Modeling Agent Associations in Human-Robot Interactions
Human-robot interactions are influenced by a dynamic social context that includes humans, robots, and the environment itself. A critical open question in the human-robot interaction community is how we should conceptualize and model the social context to enable desirable robot behavior. In this dissertation, we first contribute a new definition of the term ``social context of a human-robot interaction'' that aims to unite different, prior perspectives on this concept. Critically, we introduce the idea that relationships, or associations, between agents in an interaction are key components of the social context. This dissertation focuses specifically on modeling these associations.
We hypothesize that we can improve computational models of agent associations in a human-robot interaction by leveraging graph abstractions. We incorporate graph abstractions both in data representation and through machine learning models with relational inductive bias.

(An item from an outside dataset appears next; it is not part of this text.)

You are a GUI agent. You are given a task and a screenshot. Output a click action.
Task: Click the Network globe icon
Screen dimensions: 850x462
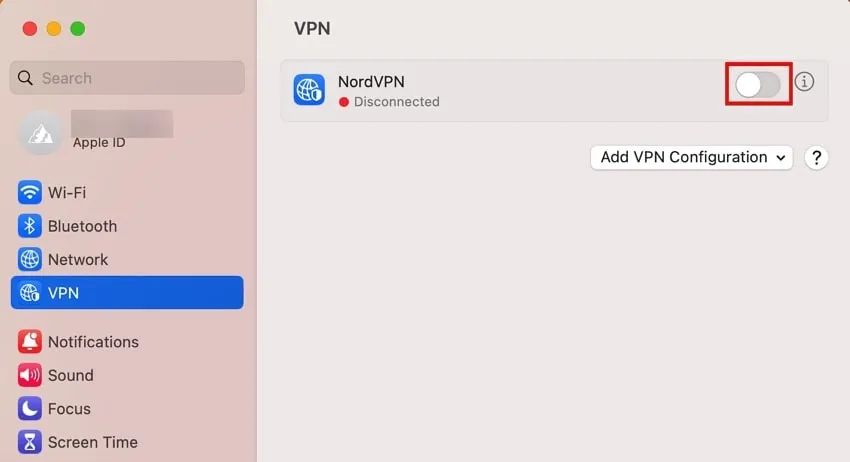[x=29, y=259]
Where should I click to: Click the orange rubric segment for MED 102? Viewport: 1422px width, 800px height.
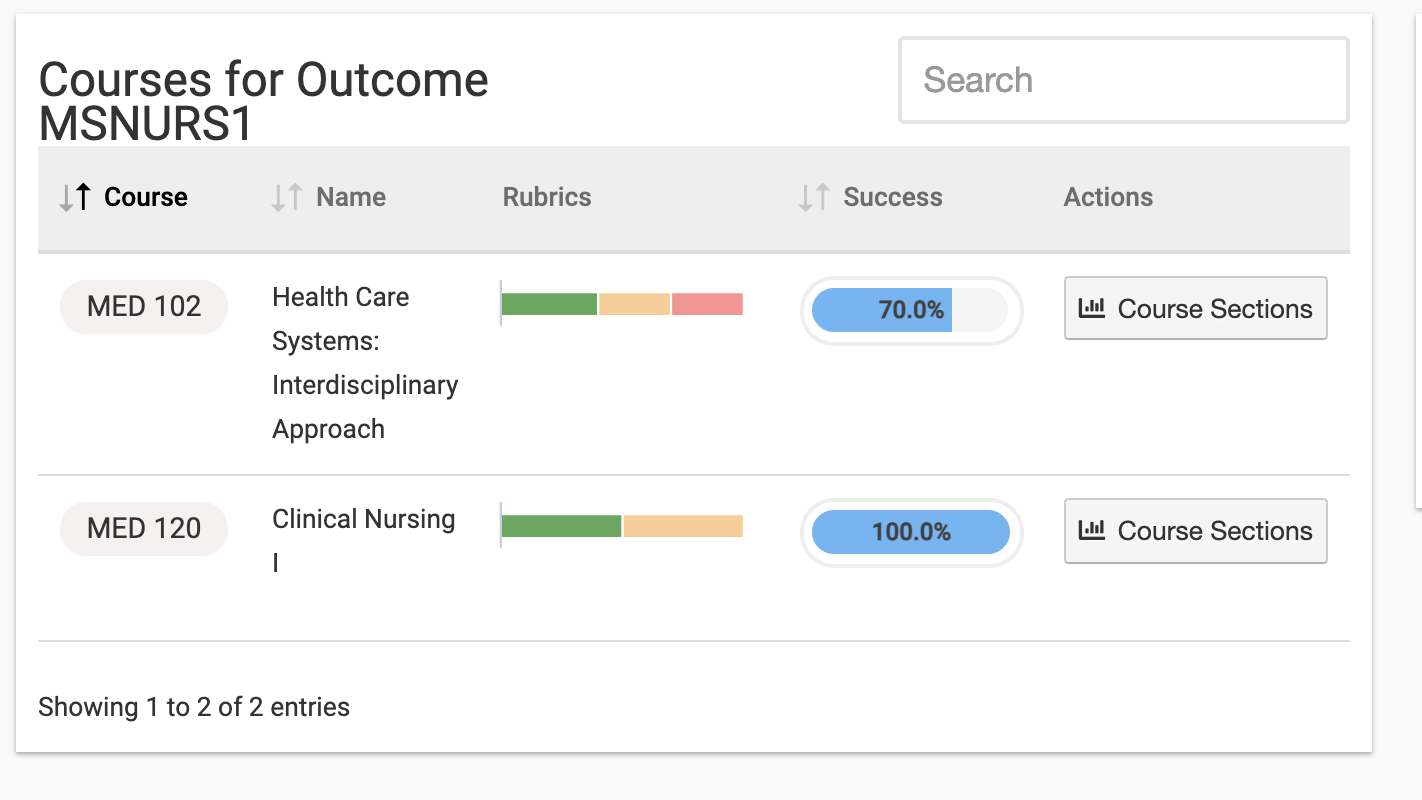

We find that using graph abstractions improves predictive ability for agent associations over methods that do not expressly take advantage of graph structures. Inspired by the natural graph-like structure of social context, we explore this idea from two lenses: human-human and human-robot associations. For each, we use an illustrative predictive task. For human-human interactions we predict conversational groups, and for human-robot interactions we forecast interactions between humans and the robot. To facilitate this research, we utilize data collected from Shutter, the Robot Photographer, a flexible robot platform created to better understand social contexts in dynamic human environments.
Finally, we demonstrate that graph abstractions are useful not just for reasoning about the current or future state of humans in an interaction, but also to shape a robot's behavior. We propose combining action templates with graph neural networks to predict which action a robot should take. This method outperformed other non-graph models while successfully generalizing to previously unseen group sizes.
Overall, this dissertation shows that by leveraging the graph-like structure of the social context, we can create robots that are able to better understand and adapt to the social context in which they operate.